Aim of the exercise:
Rewrite the material below with "text field" changed to "input box" and everything else left as it is. Leave the pictures out of your answer.
====== Data lines
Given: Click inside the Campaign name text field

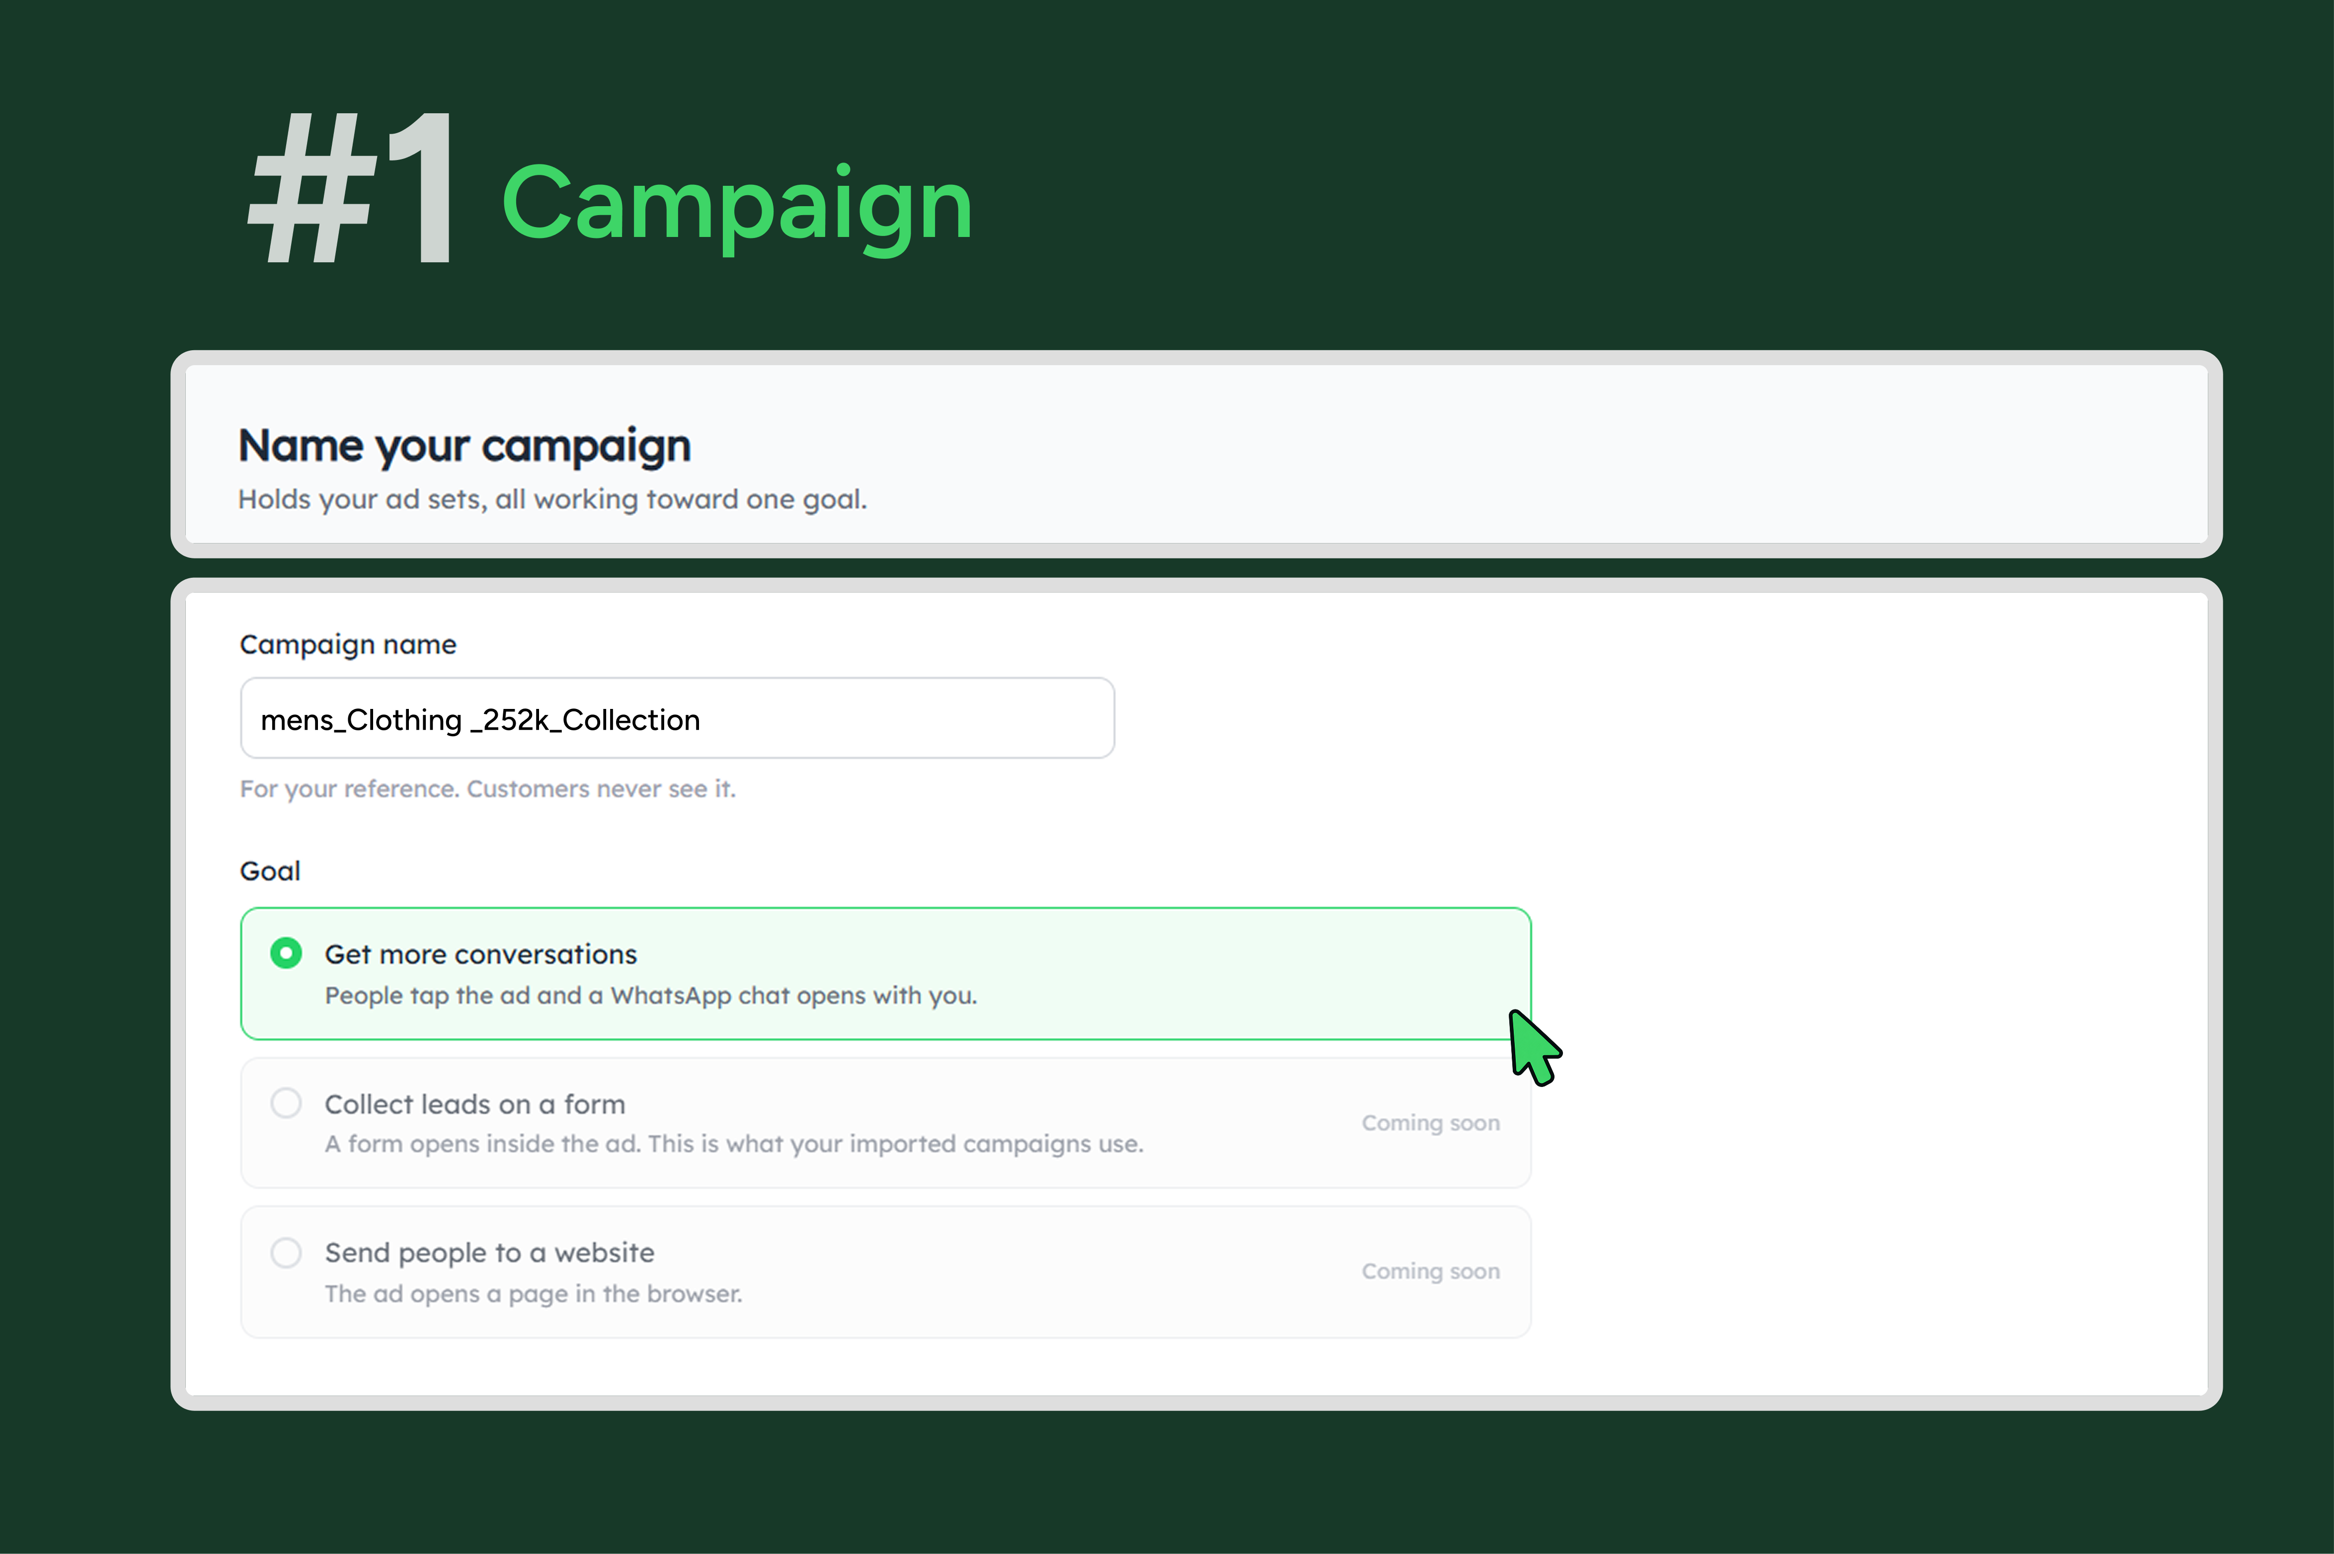Looking at the screenshot, I should [x=677, y=719].
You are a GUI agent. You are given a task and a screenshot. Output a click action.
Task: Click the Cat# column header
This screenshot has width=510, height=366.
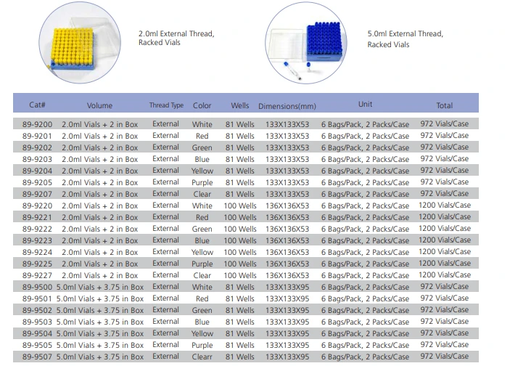tap(37, 105)
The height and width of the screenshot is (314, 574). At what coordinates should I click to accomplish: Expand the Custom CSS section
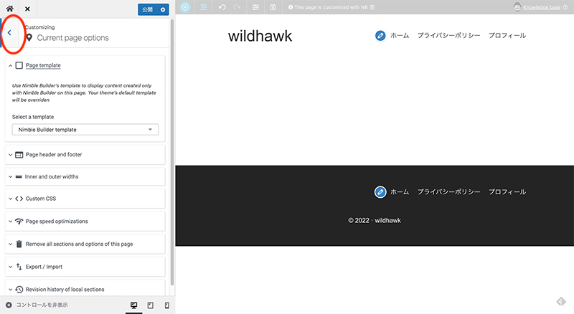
============
The answer:
Given: Click inside the Campaign name input box

Looking at the screenshot, I should [x=677, y=719].
You are a GUI agent. You are given a task and a screenshot. Output a click action.
Task: Click the Cat# column header
This screenshot has width=510, height=366.
tap(37, 105)
The height and width of the screenshot is (314, 574). At what coordinates should I click to accomplish: Expand the Custom CSS section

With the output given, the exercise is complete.